MATERIALS PROVIDED:
· · · · · · ·

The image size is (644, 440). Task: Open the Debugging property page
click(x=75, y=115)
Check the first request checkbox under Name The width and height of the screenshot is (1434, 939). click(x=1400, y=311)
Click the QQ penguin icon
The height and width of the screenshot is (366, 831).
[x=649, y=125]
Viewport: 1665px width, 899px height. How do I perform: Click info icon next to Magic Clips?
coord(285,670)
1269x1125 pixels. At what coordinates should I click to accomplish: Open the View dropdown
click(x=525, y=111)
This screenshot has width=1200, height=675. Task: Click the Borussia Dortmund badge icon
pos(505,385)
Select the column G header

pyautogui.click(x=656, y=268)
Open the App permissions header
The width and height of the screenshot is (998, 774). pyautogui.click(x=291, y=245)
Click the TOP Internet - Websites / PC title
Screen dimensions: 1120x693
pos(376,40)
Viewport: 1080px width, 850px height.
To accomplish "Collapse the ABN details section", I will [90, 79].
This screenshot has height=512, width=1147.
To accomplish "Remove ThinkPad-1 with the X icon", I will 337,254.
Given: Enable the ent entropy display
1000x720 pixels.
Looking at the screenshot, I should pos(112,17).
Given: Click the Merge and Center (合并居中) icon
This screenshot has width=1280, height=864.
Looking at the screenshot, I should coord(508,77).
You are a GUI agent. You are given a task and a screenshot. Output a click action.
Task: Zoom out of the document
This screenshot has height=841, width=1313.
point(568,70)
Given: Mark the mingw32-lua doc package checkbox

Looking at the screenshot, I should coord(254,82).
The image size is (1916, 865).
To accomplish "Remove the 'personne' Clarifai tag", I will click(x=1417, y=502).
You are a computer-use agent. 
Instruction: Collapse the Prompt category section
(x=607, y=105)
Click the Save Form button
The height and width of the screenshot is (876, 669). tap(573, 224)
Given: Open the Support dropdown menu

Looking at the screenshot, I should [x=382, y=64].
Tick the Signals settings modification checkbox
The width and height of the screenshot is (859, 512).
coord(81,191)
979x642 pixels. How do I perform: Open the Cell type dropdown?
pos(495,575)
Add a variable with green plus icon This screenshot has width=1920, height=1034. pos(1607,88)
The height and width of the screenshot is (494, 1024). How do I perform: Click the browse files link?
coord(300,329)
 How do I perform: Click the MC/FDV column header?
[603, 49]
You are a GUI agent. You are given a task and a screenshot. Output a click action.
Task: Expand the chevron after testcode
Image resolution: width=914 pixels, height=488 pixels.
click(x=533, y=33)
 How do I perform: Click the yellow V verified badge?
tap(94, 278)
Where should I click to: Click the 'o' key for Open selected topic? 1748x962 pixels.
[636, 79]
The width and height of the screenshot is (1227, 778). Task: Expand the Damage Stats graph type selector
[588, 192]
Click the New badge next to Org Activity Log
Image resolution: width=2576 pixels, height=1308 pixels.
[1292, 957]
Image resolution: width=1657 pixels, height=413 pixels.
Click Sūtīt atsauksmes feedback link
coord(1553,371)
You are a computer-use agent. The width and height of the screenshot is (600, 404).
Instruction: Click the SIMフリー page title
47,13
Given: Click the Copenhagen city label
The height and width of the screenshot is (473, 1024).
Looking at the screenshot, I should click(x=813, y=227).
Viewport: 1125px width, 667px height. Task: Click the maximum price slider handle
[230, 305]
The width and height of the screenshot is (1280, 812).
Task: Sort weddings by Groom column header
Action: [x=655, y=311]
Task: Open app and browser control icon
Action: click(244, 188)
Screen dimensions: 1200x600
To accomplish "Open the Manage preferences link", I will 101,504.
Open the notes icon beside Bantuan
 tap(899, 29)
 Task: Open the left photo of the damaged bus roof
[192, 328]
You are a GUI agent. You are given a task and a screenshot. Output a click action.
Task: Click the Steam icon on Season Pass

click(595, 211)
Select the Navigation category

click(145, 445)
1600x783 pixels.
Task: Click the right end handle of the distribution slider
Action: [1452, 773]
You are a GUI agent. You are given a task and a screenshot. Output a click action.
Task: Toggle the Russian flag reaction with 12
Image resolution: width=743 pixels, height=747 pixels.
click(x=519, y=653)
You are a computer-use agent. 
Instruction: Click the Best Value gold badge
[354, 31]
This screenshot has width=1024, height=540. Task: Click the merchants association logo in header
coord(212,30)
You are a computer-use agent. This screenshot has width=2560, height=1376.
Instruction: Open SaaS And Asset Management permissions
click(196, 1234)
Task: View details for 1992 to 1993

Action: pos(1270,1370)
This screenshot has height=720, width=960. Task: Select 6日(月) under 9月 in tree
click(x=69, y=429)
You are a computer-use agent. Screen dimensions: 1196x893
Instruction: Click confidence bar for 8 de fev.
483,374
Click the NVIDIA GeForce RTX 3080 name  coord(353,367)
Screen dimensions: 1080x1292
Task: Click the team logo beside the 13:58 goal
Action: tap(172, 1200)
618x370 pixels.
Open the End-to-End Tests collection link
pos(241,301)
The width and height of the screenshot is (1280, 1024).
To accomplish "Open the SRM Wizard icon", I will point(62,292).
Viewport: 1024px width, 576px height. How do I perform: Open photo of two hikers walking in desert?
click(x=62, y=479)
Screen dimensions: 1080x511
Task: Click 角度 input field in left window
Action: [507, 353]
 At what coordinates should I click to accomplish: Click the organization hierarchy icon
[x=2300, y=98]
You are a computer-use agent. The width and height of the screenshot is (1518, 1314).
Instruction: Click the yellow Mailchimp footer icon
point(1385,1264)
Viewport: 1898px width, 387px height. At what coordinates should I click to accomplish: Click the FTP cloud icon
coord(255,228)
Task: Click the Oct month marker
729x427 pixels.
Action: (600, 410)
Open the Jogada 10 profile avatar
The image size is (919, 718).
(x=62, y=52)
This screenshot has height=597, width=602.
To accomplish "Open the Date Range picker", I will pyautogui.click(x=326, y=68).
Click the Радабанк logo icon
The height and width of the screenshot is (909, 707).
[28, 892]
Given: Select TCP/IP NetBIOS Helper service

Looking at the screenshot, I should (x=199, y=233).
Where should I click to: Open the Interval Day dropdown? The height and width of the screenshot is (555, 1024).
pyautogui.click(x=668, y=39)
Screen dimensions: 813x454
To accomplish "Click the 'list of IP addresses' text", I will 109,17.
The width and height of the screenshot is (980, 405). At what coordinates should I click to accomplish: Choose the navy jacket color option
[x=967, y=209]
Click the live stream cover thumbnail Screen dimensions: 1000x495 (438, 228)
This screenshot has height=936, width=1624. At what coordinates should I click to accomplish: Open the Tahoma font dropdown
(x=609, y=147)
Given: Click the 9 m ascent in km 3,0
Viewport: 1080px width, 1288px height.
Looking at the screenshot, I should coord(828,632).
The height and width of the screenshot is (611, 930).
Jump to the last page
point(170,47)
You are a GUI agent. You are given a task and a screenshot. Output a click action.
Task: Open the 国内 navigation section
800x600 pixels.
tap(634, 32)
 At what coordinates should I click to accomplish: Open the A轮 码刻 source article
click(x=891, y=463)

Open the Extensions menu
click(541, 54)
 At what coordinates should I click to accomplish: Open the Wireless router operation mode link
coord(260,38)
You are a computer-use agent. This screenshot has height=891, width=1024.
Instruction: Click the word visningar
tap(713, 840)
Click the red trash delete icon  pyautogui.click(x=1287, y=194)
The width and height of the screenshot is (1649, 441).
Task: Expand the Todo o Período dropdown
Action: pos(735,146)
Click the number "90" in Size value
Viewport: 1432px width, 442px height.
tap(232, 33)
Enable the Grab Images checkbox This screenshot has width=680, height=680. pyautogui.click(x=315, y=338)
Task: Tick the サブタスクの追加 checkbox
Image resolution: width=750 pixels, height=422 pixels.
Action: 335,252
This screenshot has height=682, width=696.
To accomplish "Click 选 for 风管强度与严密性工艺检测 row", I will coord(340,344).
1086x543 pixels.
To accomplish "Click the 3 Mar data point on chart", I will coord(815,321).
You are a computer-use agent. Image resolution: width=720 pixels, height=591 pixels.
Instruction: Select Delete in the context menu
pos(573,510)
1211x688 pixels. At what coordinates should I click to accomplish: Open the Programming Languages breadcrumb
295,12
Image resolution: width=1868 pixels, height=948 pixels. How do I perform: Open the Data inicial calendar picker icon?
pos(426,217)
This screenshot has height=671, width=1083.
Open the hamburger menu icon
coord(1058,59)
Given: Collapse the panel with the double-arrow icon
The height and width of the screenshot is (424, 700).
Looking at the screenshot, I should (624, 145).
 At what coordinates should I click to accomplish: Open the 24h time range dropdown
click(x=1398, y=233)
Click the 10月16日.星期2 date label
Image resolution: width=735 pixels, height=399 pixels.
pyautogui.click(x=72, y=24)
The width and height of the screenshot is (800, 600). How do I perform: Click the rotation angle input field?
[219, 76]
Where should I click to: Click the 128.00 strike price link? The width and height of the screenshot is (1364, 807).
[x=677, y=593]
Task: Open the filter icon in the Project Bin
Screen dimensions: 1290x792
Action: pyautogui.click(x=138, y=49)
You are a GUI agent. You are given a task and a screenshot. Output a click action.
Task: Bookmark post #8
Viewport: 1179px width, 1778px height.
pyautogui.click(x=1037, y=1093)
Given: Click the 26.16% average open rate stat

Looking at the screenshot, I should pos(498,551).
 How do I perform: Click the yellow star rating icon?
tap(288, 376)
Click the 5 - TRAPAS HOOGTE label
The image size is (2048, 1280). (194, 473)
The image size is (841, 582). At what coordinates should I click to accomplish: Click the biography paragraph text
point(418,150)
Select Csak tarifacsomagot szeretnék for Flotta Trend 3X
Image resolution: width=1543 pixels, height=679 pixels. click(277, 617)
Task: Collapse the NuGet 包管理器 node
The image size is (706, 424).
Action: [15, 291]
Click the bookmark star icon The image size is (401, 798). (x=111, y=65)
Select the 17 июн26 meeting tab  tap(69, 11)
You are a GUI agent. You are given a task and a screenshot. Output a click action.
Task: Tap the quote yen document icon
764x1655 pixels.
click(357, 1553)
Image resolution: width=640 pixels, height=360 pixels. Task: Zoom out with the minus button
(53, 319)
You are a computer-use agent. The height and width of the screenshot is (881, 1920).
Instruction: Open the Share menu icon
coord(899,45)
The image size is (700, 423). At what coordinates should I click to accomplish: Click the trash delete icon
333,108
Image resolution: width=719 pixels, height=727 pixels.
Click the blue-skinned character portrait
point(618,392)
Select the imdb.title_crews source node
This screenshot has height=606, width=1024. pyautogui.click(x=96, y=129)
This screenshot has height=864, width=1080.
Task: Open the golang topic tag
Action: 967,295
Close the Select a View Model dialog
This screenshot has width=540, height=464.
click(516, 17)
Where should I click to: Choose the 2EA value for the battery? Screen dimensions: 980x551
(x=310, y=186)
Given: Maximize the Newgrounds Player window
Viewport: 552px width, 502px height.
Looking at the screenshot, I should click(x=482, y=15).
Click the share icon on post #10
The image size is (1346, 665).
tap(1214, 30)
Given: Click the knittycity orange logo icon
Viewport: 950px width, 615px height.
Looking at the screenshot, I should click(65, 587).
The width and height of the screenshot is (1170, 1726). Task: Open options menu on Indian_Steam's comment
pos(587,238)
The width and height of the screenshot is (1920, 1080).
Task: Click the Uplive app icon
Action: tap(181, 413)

· · · · · · ·

Only the lines from the line with "Click the bookmark" to the final line of the entries are to be returned, each exactly as written, both ends included.

SOLUTION FOR THIS PROBLEM:
Click the bookmark star icon The image size is (401, 798). (x=111, y=65)
Select the 17 июн26 meeting tab  tap(69, 11)
You are a GUI agent. You are given a task and a screenshot. Output a click action.
Task: Tap the quote yen document icon
764x1655 pixels.
click(357, 1553)
Image resolution: width=640 pixels, height=360 pixels. Task: Zoom out with the minus button
(53, 319)
You are a computer-use agent. The height and width of the screenshot is (881, 1920).
Instruction: Open the Share menu icon
coord(899,45)
The image size is (700, 423). At what coordinates should I click to accomplish: Click the trash delete icon
333,108
Image resolution: width=719 pixels, height=727 pixels.
Click the blue-skinned character portrait
point(618,392)
Select the imdb.title_crews source node
This screenshot has height=606, width=1024. pyautogui.click(x=96, y=129)
This screenshot has height=864, width=1080.
Task: Open the golang topic tag
Action: 967,295
Close the Select a View Model dialog
This screenshot has width=540, height=464.
click(516, 17)
Where should I click to: Choose the 2EA value for the battery? Screen dimensions: 980x551
(x=310, y=186)
Given: Maximize the Newgrounds Player window
Viewport: 552px width, 502px height.
Looking at the screenshot, I should click(x=482, y=15).
Click the share icon on post #10
The image size is (1346, 665).
tap(1214, 30)
Given: Click the knittycity orange logo icon
Viewport: 950px width, 615px height.
Looking at the screenshot, I should click(65, 587).
The width and height of the screenshot is (1170, 1726). Task: Open options menu on Indian_Steam's comment
pos(587,238)
The width and height of the screenshot is (1920, 1080).
Task: Click the Uplive app icon
Action: tap(181, 413)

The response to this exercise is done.